**Source document**
-- -- --

The fallout of the Royal Bank of Scotland going from the world's largest company by assets (£1.9 trillion) and fifth-largest bank by stock market value to government nationalisation – and the subsequent spin-off of RBS Insurance as the FTSE 100 listed Direct Line Group is a story for another day. Although Crawford reflects on an interesting incident in 2008 when Zurich was mulling a bid for the RBSI assets.
“I remember sitting across the table from [the then managing director, UK direct and partnerships] Mike Quinton, [then CEO of European general insurance] Annette Court and a few others such as Ian Parker [then head of strategy, European general insurance] who had all gone to Zurich [from RBSI]. That rates as one of the most bizarre due diligence meetings in the history of insurance because we went to Goldman Sach’s office up by St Paul’s and we were sitting across the table from these people who were ex-Churchill and Direct Line asking us questions about our business that they already knew the answers to.”

-- -- --

**Recorded information**
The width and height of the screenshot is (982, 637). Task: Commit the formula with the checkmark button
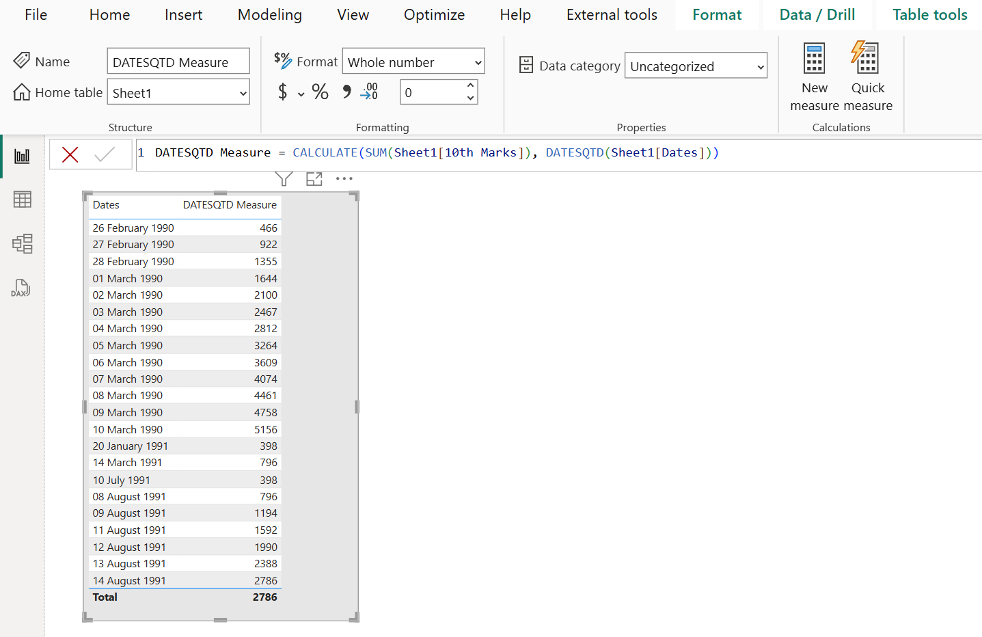tap(106, 154)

-- -- --

**What you will do**
List every person named in the passage about Zurich's 2008 interest in the RBS Insurance assets. The material after the text is separate from it.

**Result**
Crawford, Mike Quinton, Annette Court, Ian Parker